Justiça transforma médica e técnica em rés pela morte de Benício Xavier em Manaus

Denúncia por homicídio qualificado foi aceita pela Justiça; menino morreu após receber superdosagem de adrenalina em hospital particular da capital.

A morte do menino Benício Xavier de Freitas, de 6 anos, deu mais um passo na esfera judicial. A Justiça do Amazonas aceitou a denúncia apresentada pelo Ministério Público e tornou rés a médica Juliana Brasil Santos e a técnica de enfermagem Raíza Bentes Praia, acusadas de participação no caso ocorrido em um hospital particular de Manaus.

Com a decisão, publicada nesta quarta-feira (3), as duas profissionais passam a responder criminalmente por homicídio qualificado. Segundo a investigação, Benício morreu após receber uma superdosagem de adrenalina administrada por via intravenosa.

De acordo com a denúncia do Ministério Público, a médica teria emitido uma prescrição eletrônica com dosagem muito acima da recomendada para o paciente. A medicação foi aplicada posteriormente pela técnica de enfermagem, seguindo a prescrição registrada no sistema.

Acusação aponta dolo eventual

O Ministério Público enquadrou a conduta das duas profissionais como homicídio qualificado na modalidade de dolo eventual, quando o investigado assume o risco de produzir determinado resultado.

A qualificadora utilizada pela acusação foi a de emprego de substância considerada capaz de causar a morte da vítima.
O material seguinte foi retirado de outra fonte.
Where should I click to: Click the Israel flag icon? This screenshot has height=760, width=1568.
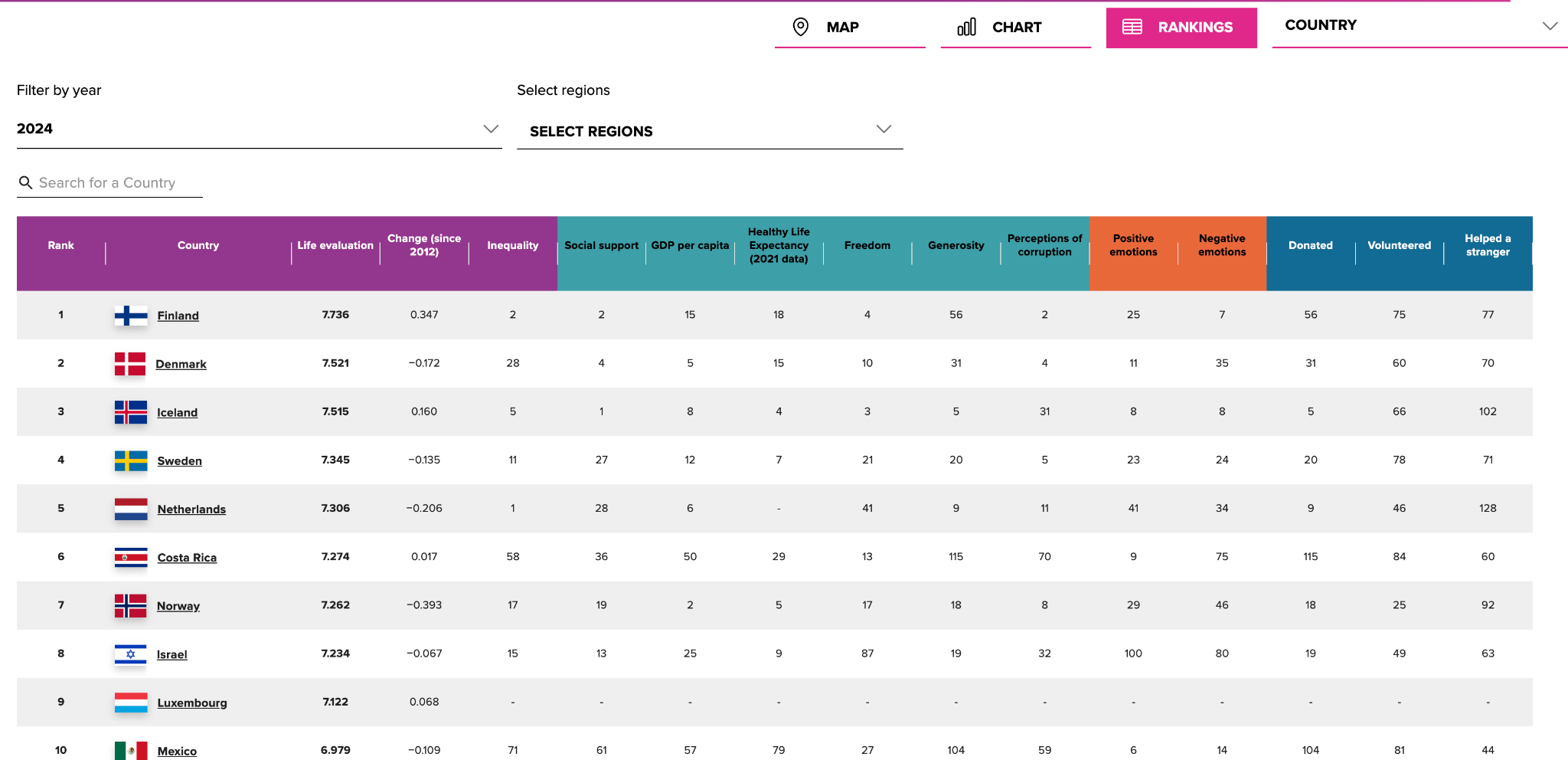(130, 654)
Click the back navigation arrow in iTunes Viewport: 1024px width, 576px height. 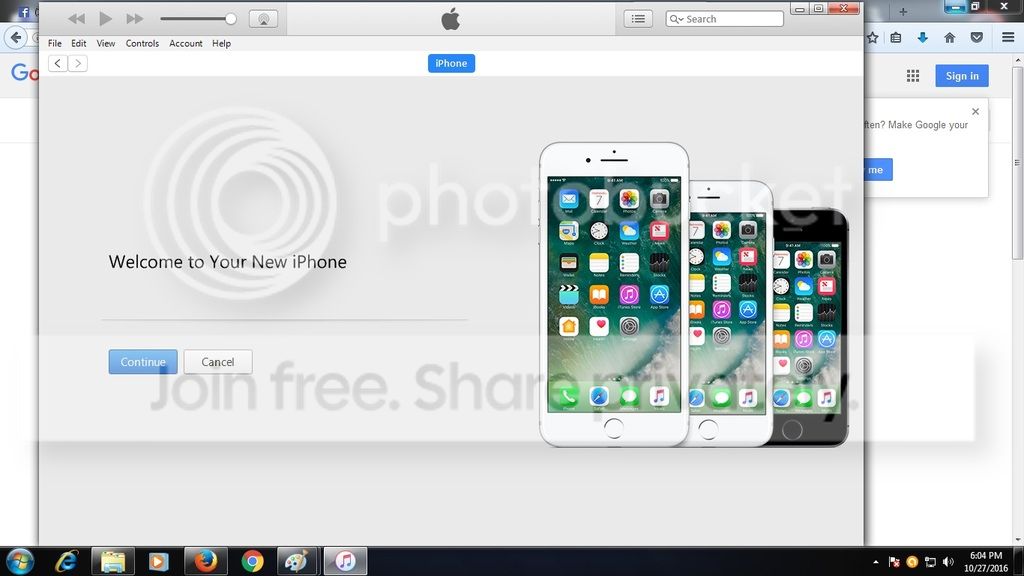pos(58,63)
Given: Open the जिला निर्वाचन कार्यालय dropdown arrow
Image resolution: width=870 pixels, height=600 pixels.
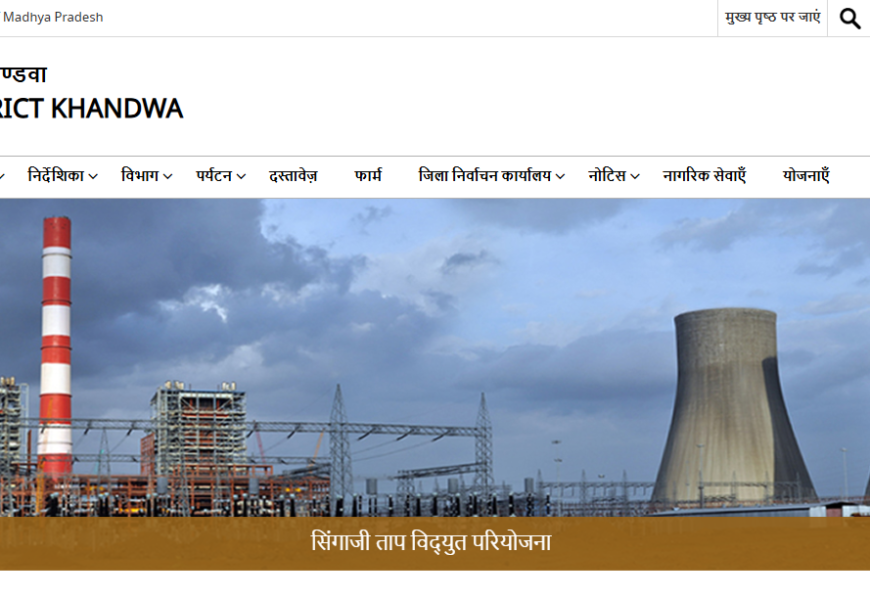Looking at the screenshot, I should (x=560, y=177).
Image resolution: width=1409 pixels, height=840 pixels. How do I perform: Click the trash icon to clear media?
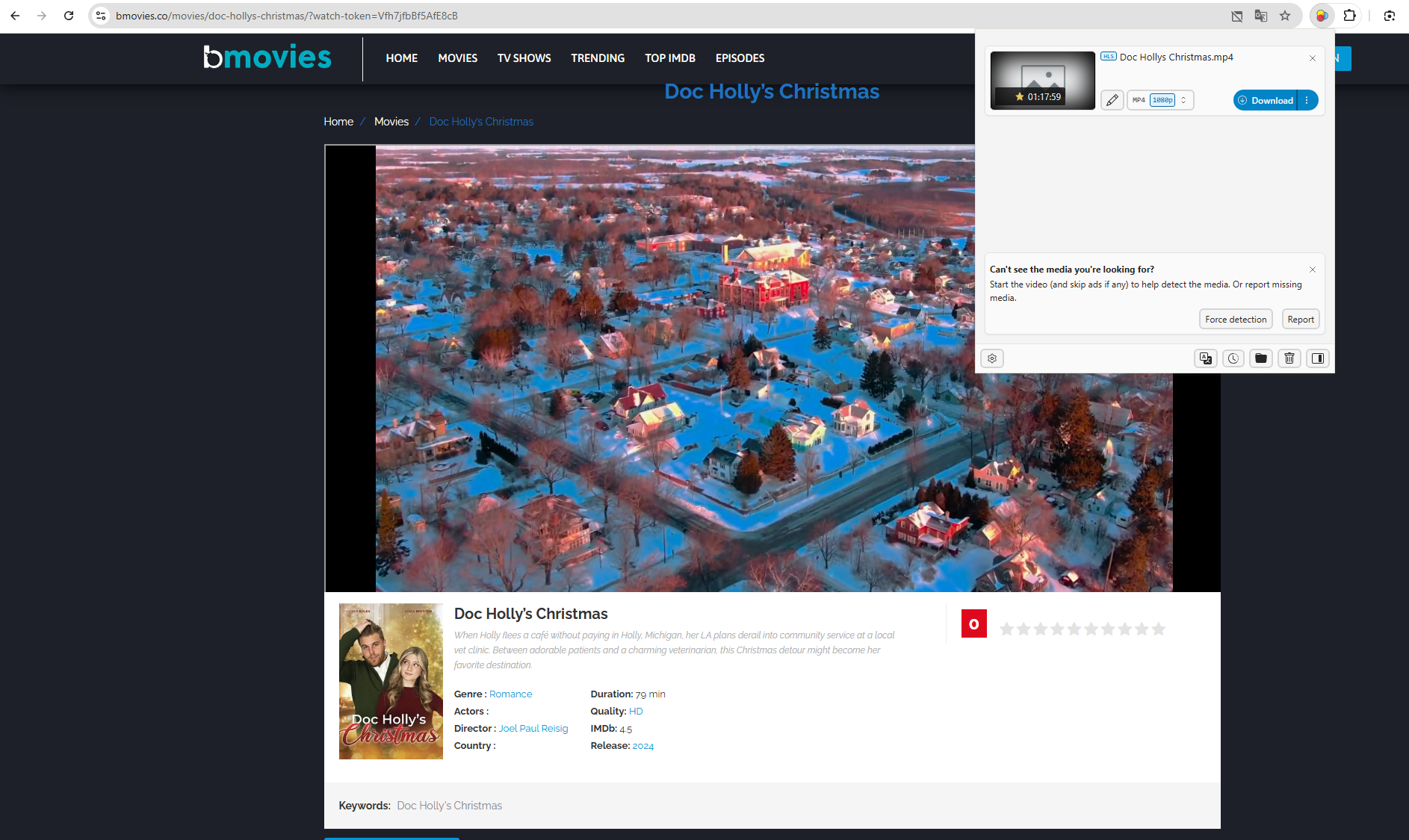click(1289, 358)
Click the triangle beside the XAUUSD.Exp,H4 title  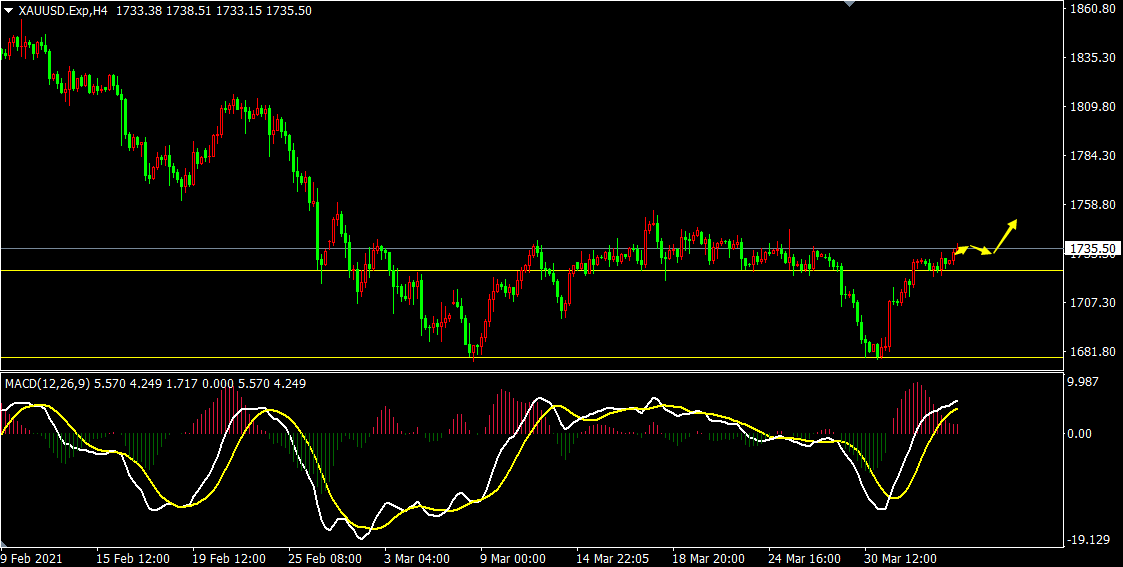[8, 10]
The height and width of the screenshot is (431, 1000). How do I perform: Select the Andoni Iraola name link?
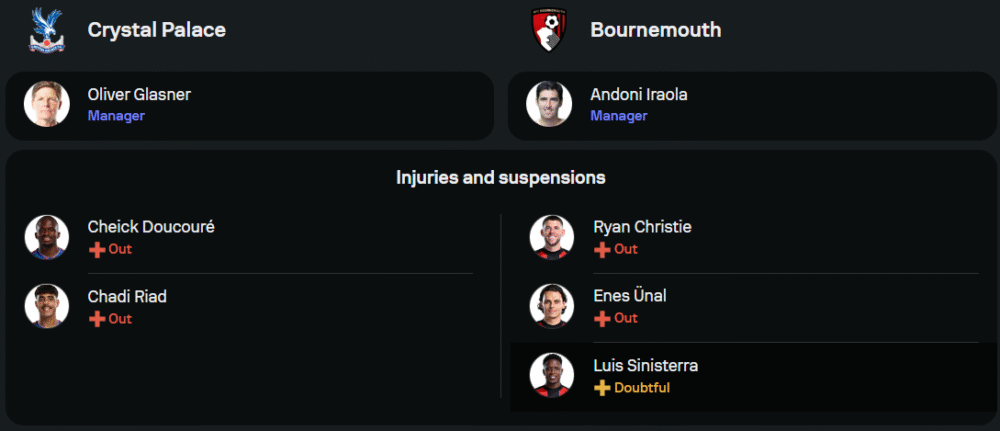pyautogui.click(x=639, y=95)
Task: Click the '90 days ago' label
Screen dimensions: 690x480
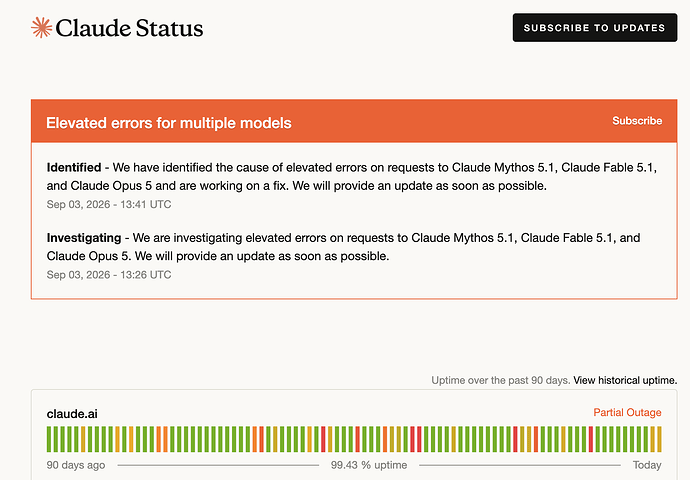Action: (76, 465)
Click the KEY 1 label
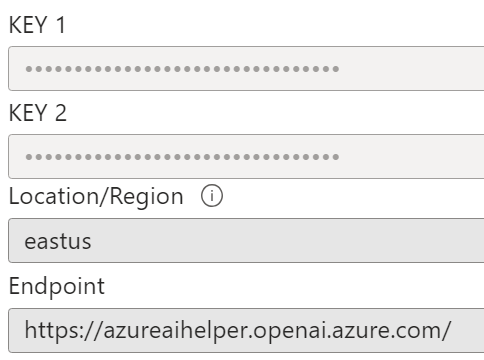 coord(37,25)
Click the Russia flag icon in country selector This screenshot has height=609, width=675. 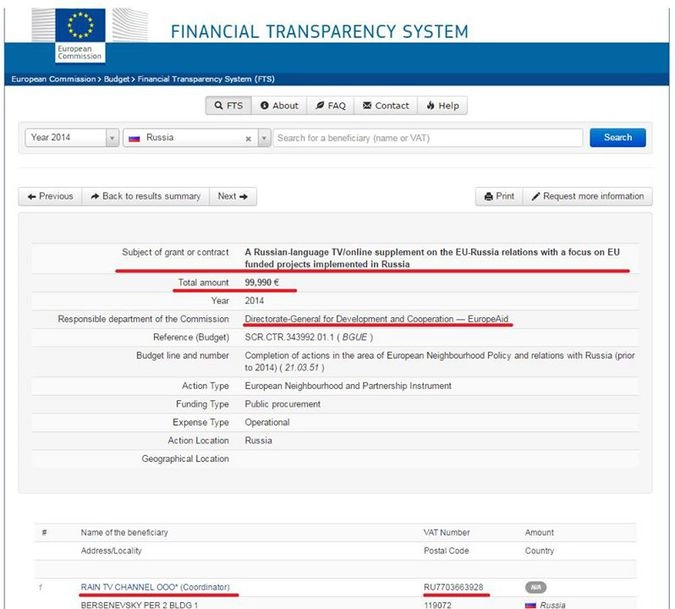[x=134, y=137]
Além da acusação relacionada ao óbito de Benício, a médica Juliana Brasil Santos também responderá por falsidade ideológica. Conforme as investigações, ela teria utilizado documentos e carimbos informando possuir especialização em pediatria sem ter o Registro de Qualificação de Especialista (RQE) exigido para a área.

Pais atuarão na acusação

Na mesma decisão, a Justiça autorizou que os pais de Benício, Bruno Mello de Freitas e Joyce Xavier de Carvalho, atuem no processo como assistentes de acusação ao lado do Ministério Público.

O magistrado também determinou o levantamento parcial do segredo de Justiça, mantendo sob sigilo imagens, vídeos e fotografias que mostram a criança em estado crítico ou após o óbito. A medida foi adotada para preservar a dignidade da vítima e evitar exposição dos familiares.

Outros investigados foram excluídos

A decisão também confirmou o arquivamento das investigações em relação aos gestores do hospital e aos médicos plantonistas que chegaram a ser investigados durante a apuração.

Foram arquivadas ainda suspeitas de fraude processual e uso de documento falso atribuídas à médica.

Com o recebimento da denúncia, as duas acusadas deverão ser citadas para apresentar defesa por escrito no prazo de dez dias, conforme prevê o rito do Tribunal do Júri. O processo seguirá sua tramitação na 1ª Vara do Tribunal do Júri de Manaus.